Wireshark-users: [Wireshark-users] Parsing out HTTP requests from Wireshark/Ethereal saved packet

From: "David Luu" <DLuu@xxxxxxxxxxxx>
Date: Mon, 7 Aug 2006 17:56:26 -0700
Title: Message
Don't know if anyone has done something similar before, as I don't want to reinvent the wheel if I don't have to. Whether anyone has done such before, I could use some advice if any.
I'd like to automate some web configuration that occurs from Java applets making HTTP POST requests to some ASP server script pages (I prefer this idea over GUI automation of the Java applets to do the same configuration). I'd like to parse out the HTTP request information & extract the URL and POST data from a script (like Perl) instead of manually analyzing the HTTP requests to do the same. I was thinking of parsing saved capture files in libpcap format from Wireshark/Ethereal instead of real-time capture & parsing of the requests in Perl and some libpcap library. Then I could (nearly) automate building a Perl user agent script that would do the same web configuration.

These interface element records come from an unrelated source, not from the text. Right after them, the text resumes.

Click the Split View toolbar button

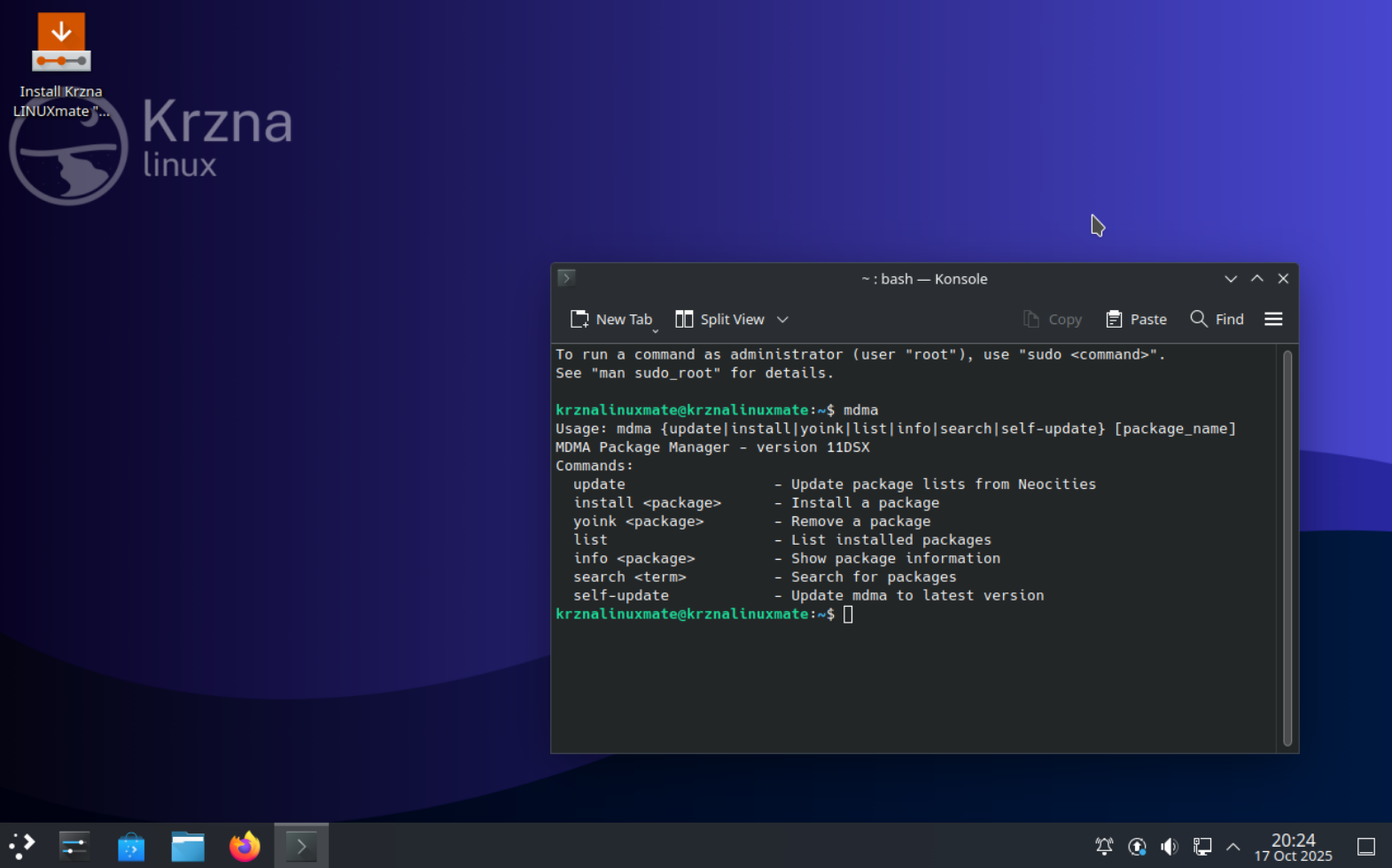pos(719,320)
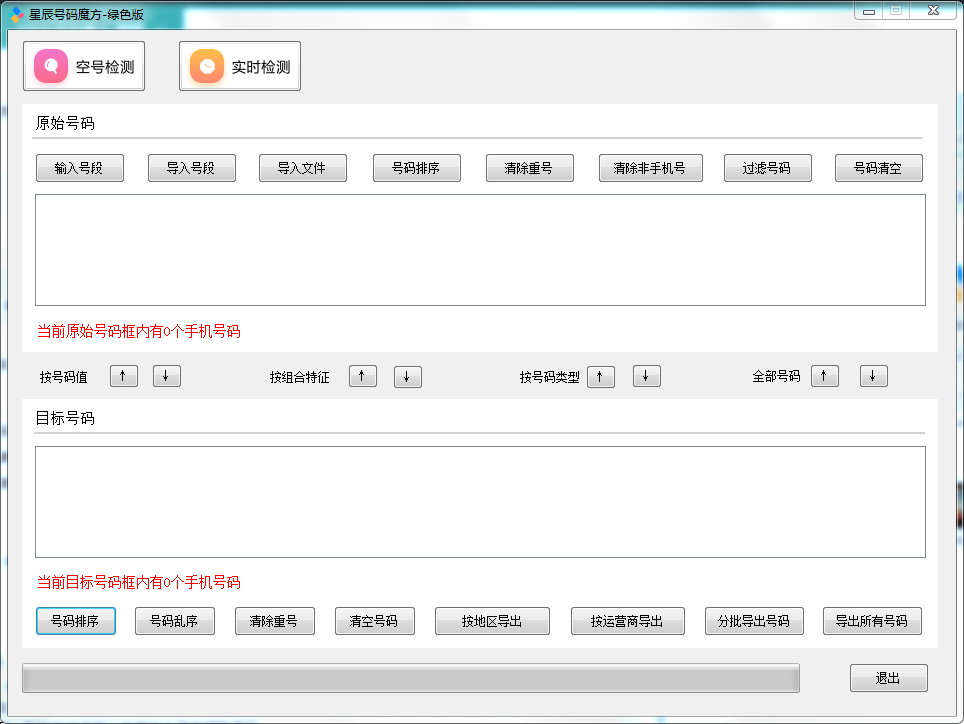964x724 pixels.
Task: Click down arrow beside 按组合特征
Action: pos(407,376)
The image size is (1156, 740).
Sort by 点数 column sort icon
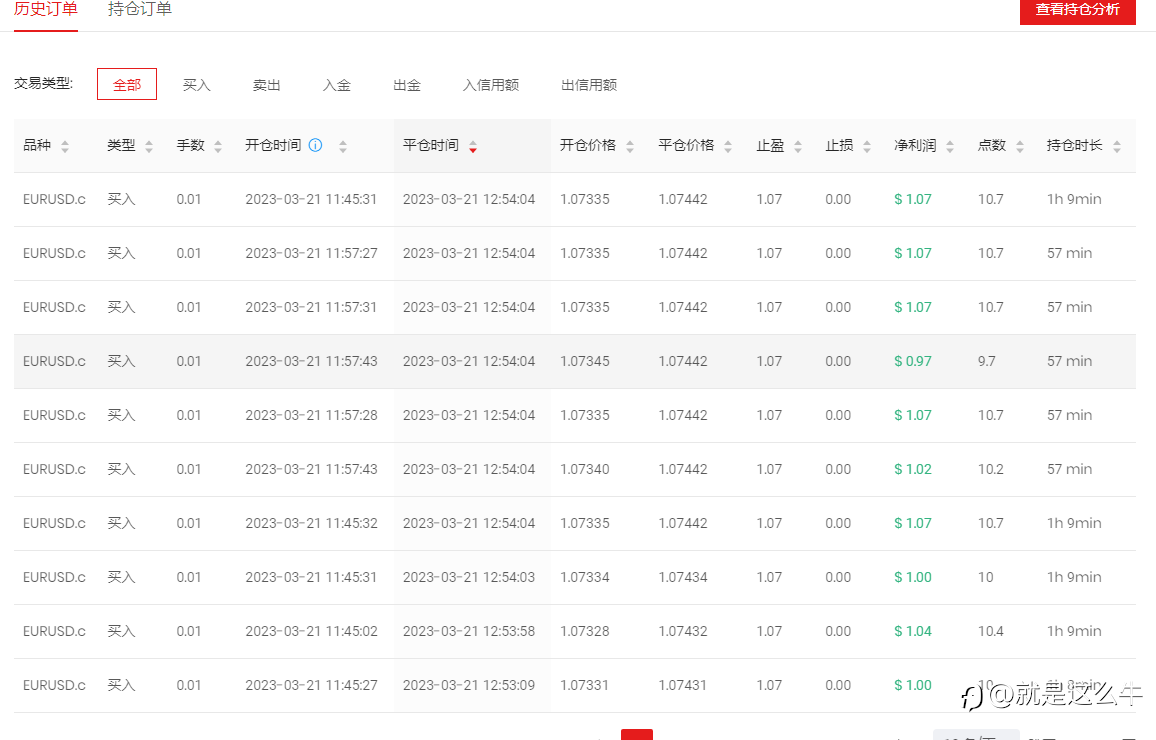pyautogui.click(x=1020, y=146)
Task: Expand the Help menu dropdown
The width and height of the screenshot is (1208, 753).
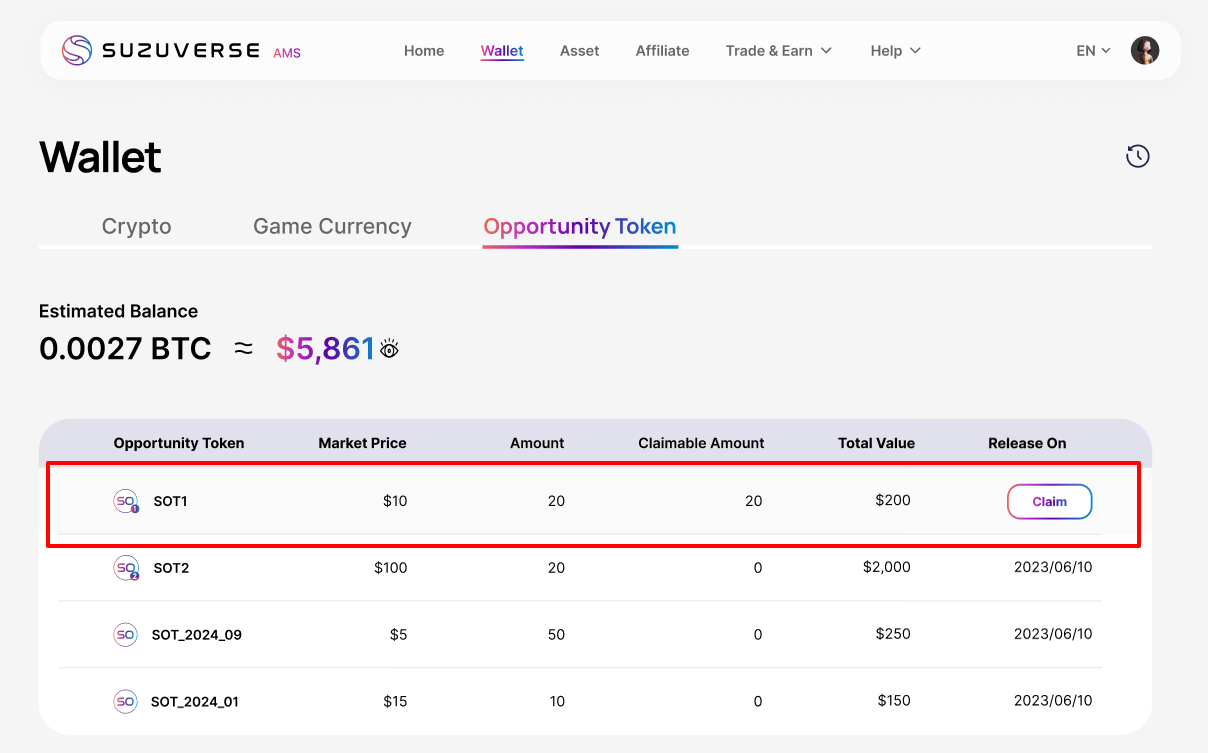Action: (x=895, y=51)
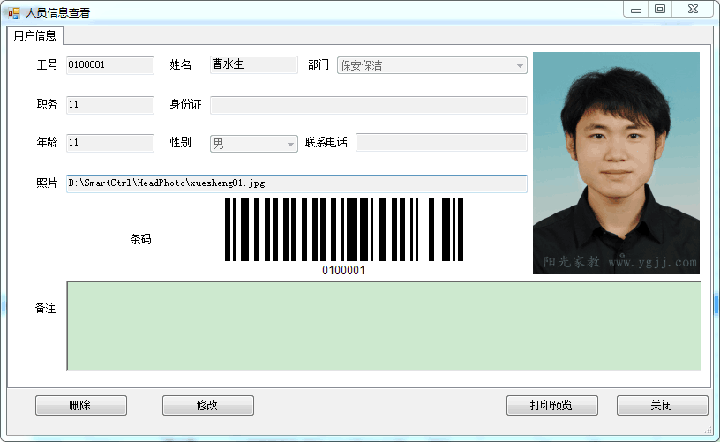
Task: Click the employee barcode image
Action: point(343,230)
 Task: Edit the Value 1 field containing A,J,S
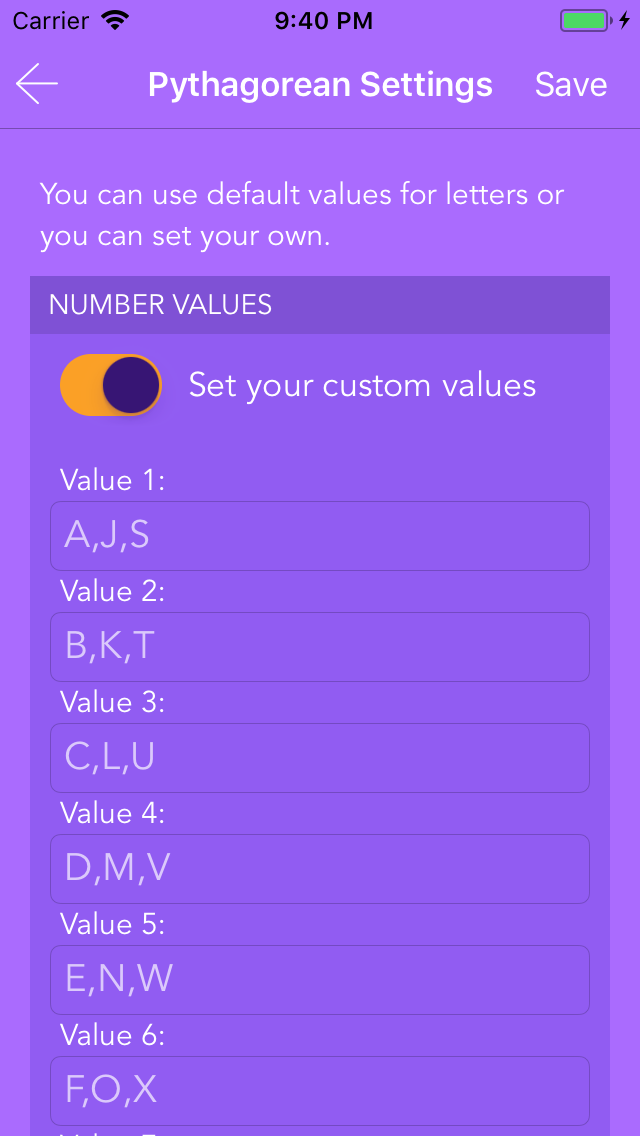[320, 536]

It looks to be feasible except that the saved capture file has non-ASCII garbled junk padded in between the HTTP request/response body & the next HTTP request/response header field. And this non-ASCII garbled junk has some ASCII characters in it also. This part would be more troublesome to parse out.
So I was wondering if someone has already done a similar HTTP request parsing framework that I could use or if there is a way to save/extract (in Wireshark/Ethereal, etc.) the HTTP requests as pure ASCII messages as defined in the RFCs (without all the garbled junk in between) so that it would be easier to parse.
David Luu